Par Wolfgang Bittner dans Histoire, Armée, Politique, Économie

Alors que le gouvernement suisse a gravement porté atteinte – pour ne pas dire détruit – la neutralité suisse éprouvée à la fin du mois de février 2022, et que même des personnes supposées intelligentes en Suisse s’opposent à l’ancrage de la neutralité dans la Constitution et souhaitent une « neutralité au cas par cas », des milliers d’Allemands aspirent à la neutralité de l’Allemagne. Wolfgang Bittner est l’un d’entre eux et montre ici que l’Allemagne n’est plus, de facto et pour le dire en quelques mots, un pays souverain depuis la guerre mondiale perdue, mais un pays occupé par les puissances occidentales victorieuses. Il attire notamment l’attention sur les bases américaines en Allemagne, qui comptent environ 37 000 soldats américains (qui, soit dit en passant, sont soumis au droit américain même lorsqu’ils sont en Allemagne à titre privé). Son argumentation est extrêmement intéressante, y compris pour les Suisses.

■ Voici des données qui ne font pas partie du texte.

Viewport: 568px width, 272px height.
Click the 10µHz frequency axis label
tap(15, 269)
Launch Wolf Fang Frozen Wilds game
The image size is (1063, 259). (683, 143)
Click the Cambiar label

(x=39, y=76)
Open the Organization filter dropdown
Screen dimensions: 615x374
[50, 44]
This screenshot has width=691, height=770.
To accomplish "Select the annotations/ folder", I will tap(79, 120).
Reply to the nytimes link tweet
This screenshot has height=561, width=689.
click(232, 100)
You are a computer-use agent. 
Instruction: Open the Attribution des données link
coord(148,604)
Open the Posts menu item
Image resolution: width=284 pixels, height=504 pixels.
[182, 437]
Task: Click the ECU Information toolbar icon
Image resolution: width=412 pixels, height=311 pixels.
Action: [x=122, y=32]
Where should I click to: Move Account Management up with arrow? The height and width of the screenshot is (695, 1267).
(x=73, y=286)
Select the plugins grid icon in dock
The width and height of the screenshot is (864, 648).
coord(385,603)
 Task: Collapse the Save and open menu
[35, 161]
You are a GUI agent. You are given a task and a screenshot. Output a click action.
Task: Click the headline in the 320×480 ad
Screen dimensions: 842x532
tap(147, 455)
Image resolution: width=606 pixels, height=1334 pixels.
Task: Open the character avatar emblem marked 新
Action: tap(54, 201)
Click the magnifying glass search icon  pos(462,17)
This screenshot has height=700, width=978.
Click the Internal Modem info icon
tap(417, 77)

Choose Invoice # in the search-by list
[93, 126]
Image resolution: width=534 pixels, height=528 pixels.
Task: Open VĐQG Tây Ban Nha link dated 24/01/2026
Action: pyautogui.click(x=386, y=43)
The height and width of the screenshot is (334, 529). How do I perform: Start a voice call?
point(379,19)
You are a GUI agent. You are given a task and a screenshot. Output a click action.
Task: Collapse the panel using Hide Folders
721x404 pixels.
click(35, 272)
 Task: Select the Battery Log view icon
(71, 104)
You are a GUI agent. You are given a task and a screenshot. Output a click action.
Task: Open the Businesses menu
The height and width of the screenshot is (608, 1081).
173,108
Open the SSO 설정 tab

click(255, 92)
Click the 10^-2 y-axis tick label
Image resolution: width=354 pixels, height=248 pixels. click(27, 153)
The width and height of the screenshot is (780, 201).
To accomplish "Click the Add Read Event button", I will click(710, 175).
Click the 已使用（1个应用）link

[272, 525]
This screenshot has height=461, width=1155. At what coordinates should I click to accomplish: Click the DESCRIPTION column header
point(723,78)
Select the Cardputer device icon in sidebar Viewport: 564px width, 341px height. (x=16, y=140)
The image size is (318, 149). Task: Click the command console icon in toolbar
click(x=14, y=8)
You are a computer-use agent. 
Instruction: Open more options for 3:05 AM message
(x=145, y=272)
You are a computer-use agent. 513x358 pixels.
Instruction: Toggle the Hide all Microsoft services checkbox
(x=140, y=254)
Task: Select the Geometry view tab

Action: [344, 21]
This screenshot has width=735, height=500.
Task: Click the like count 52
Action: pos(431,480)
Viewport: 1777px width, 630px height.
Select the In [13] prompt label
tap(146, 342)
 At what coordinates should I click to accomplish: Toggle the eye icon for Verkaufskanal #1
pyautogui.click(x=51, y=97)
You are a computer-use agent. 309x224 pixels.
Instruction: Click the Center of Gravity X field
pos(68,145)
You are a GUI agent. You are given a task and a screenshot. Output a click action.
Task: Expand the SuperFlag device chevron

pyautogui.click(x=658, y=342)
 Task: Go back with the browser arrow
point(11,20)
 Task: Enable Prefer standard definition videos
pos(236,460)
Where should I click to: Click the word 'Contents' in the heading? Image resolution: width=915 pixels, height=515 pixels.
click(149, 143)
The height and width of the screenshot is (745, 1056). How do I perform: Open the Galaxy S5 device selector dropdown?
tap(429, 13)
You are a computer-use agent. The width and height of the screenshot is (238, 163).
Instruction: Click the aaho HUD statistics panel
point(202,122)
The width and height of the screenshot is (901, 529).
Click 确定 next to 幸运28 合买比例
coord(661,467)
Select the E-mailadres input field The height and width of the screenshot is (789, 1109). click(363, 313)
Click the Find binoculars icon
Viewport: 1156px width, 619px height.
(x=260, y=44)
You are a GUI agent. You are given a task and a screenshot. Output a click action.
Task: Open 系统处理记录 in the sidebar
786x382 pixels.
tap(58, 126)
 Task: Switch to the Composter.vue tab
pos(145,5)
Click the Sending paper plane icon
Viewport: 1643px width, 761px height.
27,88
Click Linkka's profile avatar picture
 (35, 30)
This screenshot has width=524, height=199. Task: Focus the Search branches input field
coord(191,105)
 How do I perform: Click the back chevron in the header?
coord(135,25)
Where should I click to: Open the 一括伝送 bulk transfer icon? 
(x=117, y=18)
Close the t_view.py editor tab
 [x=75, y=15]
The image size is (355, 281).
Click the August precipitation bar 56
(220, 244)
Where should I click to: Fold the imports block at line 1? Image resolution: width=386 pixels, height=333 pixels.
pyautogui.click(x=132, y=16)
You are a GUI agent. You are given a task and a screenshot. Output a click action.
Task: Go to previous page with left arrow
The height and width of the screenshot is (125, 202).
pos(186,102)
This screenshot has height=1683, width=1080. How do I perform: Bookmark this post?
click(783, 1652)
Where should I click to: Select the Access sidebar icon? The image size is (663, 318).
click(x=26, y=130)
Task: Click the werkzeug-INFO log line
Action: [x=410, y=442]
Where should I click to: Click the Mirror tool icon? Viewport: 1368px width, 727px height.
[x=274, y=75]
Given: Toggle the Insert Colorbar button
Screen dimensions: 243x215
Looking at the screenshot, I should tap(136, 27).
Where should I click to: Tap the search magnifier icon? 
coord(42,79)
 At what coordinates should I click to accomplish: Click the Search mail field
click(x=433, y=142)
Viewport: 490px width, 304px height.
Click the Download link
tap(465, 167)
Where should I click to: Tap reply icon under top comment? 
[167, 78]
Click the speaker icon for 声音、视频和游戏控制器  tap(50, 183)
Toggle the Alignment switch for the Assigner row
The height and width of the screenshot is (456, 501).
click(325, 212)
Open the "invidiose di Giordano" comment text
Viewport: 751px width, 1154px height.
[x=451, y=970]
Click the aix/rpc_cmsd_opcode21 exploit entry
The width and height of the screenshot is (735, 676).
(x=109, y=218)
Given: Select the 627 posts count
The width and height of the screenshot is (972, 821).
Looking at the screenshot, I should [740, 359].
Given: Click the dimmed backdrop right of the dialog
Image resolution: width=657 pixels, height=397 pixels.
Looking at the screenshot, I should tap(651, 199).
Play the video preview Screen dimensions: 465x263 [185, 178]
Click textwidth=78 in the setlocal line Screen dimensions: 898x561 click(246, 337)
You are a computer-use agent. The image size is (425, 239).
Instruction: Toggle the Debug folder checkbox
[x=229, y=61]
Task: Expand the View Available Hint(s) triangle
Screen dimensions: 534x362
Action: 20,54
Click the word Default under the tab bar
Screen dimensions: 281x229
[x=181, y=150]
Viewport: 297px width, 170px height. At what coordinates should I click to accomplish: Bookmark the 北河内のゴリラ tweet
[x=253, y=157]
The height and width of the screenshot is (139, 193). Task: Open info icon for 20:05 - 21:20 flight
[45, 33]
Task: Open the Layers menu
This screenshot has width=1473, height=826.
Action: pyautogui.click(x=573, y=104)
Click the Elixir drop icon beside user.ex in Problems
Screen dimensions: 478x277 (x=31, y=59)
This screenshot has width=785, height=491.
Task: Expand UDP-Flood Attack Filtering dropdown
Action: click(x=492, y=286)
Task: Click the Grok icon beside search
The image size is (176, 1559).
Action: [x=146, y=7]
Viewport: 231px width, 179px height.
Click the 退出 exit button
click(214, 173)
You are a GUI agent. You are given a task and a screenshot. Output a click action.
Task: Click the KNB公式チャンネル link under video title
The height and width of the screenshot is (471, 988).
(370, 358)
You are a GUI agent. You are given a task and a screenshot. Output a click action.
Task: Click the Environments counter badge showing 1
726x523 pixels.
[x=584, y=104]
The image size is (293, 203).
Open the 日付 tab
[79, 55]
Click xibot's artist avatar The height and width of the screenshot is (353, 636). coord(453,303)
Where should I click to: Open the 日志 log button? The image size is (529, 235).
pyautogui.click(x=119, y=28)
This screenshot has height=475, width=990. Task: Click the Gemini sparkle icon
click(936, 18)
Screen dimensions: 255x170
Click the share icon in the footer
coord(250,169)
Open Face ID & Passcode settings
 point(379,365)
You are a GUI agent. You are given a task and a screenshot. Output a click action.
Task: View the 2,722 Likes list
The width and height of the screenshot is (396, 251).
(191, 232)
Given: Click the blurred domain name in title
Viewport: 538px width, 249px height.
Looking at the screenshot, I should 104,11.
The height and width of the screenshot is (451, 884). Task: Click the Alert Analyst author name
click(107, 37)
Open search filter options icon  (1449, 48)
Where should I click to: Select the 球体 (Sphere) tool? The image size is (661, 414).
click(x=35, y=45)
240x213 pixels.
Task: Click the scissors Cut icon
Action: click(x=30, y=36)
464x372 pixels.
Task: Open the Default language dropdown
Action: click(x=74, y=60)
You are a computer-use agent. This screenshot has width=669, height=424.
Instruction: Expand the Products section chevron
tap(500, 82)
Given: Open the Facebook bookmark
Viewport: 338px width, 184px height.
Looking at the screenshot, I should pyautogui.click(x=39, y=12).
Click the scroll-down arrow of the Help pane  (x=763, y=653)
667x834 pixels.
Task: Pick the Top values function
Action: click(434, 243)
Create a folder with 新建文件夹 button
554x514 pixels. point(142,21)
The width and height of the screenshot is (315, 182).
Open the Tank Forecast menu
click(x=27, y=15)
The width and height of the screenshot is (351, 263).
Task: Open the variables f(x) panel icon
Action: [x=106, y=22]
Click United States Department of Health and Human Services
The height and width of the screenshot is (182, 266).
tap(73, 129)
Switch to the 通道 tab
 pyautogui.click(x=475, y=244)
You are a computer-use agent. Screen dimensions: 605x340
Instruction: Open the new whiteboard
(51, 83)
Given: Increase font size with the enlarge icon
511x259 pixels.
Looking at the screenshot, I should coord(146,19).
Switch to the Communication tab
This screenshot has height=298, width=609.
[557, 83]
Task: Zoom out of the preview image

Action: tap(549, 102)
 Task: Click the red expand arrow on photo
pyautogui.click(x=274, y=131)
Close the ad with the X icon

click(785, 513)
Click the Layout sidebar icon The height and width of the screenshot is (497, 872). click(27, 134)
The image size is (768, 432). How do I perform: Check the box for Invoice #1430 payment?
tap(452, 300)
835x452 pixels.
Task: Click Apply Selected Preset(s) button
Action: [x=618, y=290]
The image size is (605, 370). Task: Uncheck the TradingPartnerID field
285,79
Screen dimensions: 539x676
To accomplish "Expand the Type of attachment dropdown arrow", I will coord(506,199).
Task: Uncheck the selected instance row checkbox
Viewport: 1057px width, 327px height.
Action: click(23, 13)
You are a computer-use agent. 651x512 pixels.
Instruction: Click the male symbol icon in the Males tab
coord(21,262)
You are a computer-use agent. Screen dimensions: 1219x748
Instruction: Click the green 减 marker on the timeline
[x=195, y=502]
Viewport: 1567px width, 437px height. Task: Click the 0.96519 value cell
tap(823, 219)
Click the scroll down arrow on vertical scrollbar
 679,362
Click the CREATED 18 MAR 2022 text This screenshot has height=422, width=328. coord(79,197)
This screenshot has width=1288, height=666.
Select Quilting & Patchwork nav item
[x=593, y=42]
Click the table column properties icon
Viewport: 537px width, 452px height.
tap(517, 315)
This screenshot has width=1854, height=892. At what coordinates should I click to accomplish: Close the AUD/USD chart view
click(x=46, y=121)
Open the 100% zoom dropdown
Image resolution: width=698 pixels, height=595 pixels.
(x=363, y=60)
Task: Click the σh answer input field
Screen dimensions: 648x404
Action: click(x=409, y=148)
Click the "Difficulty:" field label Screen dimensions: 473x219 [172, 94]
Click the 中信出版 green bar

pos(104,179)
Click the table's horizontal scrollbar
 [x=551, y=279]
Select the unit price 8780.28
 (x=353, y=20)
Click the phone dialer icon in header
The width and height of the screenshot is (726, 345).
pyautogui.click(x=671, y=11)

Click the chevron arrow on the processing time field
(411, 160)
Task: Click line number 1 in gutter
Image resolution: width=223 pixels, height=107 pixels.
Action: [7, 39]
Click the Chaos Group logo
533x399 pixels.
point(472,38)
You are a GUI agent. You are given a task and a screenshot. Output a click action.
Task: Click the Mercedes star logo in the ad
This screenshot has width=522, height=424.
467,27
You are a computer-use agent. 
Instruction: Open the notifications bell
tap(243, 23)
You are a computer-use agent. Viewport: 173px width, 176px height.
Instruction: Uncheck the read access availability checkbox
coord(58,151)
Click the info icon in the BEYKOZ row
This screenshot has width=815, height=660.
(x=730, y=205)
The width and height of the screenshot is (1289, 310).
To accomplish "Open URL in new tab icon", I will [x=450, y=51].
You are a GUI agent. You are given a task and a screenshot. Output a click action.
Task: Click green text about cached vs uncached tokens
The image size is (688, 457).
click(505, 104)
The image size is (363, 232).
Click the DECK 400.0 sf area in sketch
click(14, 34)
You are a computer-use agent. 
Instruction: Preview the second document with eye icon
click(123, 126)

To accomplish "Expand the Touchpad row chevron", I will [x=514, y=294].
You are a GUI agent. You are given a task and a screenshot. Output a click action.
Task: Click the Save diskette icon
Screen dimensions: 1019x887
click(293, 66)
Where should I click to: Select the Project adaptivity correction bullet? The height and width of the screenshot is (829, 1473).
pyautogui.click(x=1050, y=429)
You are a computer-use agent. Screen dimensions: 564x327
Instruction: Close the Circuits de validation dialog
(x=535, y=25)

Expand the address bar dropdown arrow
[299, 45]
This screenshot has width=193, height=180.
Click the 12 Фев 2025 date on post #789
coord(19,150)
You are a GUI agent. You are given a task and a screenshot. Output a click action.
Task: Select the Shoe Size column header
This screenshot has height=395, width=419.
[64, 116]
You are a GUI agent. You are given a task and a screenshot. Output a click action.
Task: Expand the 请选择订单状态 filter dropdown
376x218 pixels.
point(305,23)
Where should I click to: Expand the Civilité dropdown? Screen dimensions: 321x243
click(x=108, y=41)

Récemment, des voix se sont élevées pour réclamer la neutralité de l’Allemagne[1], comme l’avait déjà proposé Staline en 1952. À l’époque, il avait proposé aux trois autres grandes puissances victorieuses de la Seconde Guerre mondiale de négocier un traité de paix avec l’Allemagne. La condition était la neutralité d’une future Allemagne unifiée, à l’exception des territoires orientaux sous administration polonaise. Comme, au même moment, le gouvernement Adenauer avait déjà décidé, lors de négociations secrètes, le réarmement et l’adhésion à l’OTAN, les Alliés occidentaux ont boycotté la proposition soviétique. Konrad Adenauer l’a également rejetée, la qualifiant de « manœuvre de diversion » peu sérieuse visant à bloquer l’intégration de la RFA à l’Ouest, laissant ainsi passer l’occasion d’une politique allemande autonome.

Au lieu de cela, les deux vestiges allemands, dont la souveraineté avait été retirée par les puissances victorieuses après la capitulation sans condition, sont restés sous tutelle étrangère, qui n’a été assouplie que progressivement. Selon l’opinion dominante, la République fédérale d’Allemagne, en tant que « sujet de droit international public identique au Reich allemand »[2], a alors retrouvé sa « pleine souveraineté » (article 7, paragraphe 2) grâce au traité deux plus quatre du 12 septembre 1990, de sorte que, en théorie, la neutralité de l’Allemagne serait aujourd’hui possible.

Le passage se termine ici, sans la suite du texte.